--- Begin Available data ---
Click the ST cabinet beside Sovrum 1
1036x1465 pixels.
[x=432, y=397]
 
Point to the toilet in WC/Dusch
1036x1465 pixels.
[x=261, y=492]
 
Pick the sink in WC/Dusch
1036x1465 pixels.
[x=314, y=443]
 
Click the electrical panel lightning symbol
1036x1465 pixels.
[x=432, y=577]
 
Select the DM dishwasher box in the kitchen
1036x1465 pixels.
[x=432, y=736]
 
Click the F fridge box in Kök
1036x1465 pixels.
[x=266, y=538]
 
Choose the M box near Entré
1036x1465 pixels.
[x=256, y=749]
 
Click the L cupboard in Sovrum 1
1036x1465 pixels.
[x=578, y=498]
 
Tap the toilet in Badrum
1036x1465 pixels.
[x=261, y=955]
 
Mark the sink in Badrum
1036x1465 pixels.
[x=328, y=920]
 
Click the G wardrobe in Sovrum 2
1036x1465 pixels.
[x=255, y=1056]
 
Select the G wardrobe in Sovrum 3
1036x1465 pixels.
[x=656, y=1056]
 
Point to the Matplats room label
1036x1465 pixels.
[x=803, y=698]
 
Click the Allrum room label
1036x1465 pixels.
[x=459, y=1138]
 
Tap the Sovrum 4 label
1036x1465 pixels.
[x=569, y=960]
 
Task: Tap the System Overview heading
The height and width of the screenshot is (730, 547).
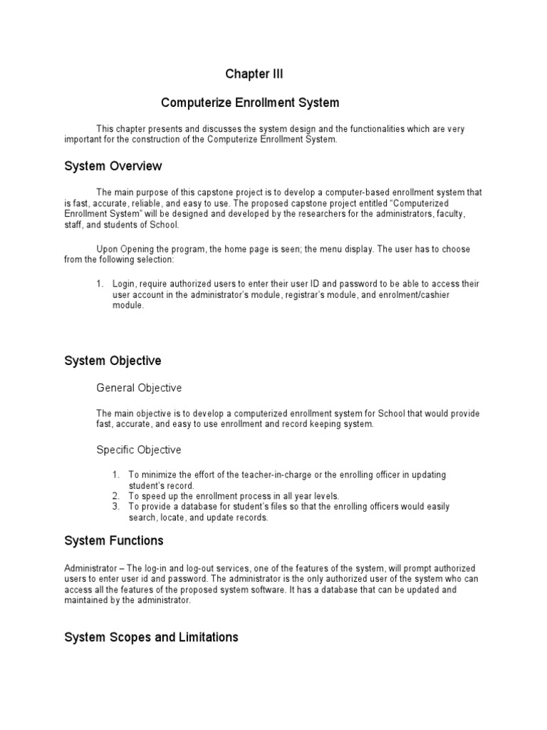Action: coord(113,166)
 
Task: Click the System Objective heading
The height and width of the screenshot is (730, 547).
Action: coord(113,361)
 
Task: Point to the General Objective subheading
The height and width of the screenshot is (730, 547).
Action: coord(139,388)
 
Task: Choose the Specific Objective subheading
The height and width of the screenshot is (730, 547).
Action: coord(139,450)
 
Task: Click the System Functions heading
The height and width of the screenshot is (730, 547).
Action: coord(114,540)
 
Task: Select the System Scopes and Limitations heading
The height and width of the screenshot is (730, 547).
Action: coord(151,637)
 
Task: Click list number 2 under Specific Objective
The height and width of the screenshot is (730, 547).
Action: coord(115,495)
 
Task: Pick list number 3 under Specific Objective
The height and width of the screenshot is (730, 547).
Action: coord(115,506)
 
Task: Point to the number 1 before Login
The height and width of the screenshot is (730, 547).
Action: coord(100,284)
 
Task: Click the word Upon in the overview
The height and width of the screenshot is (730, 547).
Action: coord(108,249)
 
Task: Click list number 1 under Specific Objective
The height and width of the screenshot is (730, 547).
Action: coord(115,475)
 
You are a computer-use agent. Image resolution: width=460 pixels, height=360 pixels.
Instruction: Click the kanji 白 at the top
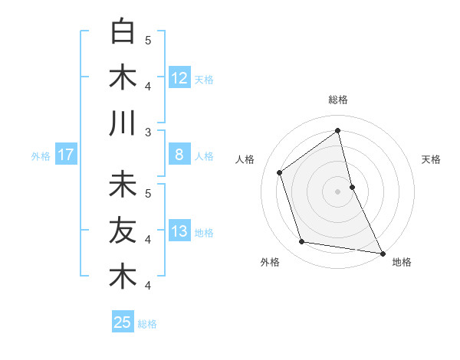pos(123,32)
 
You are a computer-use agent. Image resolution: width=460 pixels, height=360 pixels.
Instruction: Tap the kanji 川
pos(123,123)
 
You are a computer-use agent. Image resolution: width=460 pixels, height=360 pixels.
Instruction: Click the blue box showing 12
pos(179,77)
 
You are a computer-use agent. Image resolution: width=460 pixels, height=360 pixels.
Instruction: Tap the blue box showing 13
pos(179,232)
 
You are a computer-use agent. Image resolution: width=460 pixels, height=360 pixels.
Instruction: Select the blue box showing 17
pos(65,155)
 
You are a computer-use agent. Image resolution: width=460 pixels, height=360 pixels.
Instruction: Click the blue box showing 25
pos(123,322)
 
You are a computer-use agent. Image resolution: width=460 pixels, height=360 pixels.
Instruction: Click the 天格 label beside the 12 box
pos(204,79)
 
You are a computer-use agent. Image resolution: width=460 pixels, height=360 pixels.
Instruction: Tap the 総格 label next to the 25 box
pos(147,324)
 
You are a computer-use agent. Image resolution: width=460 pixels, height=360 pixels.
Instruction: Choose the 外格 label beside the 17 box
pos(41,156)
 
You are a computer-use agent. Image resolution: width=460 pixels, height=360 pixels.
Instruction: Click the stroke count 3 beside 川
pos(149,132)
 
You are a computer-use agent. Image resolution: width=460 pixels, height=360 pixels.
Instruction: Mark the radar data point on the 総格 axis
pos(337,130)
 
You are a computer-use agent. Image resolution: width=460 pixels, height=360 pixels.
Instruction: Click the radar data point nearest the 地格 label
pos(382,253)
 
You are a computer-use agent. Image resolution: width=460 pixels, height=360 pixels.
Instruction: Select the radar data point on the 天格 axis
pos(352,186)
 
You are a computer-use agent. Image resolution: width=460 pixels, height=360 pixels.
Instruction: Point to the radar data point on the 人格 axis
pos(280,172)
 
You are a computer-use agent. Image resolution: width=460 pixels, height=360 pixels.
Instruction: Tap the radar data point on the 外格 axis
pos(302,242)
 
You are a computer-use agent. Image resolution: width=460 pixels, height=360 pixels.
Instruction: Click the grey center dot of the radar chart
pos(337,191)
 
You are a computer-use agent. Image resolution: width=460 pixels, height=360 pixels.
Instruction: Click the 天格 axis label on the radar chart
pos(431,159)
--- End Available data ---
**Exercise prompt**
Reproduce the listing word for word, from its first line up to and including the line with "[x=432, y=736]".

**Exercise response**
Click the ST cabinet beside Sovrum 1
1036x1465 pixels.
[x=432, y=397]
 
Point to the toilet in WC/Dusch
1036x1465 pixels.
[x=261, y=492]
 
Pick the sink in WC/Dusch
1036x1465 pixels.
[x=314, y=443]
 
Click the electrical panel lightning symbol
1036x1465 pixels.
[x=432, y=577]
 
Select the DM dishwasher box in the kitchen
1036x1465 pixels.
[x=432, y=736]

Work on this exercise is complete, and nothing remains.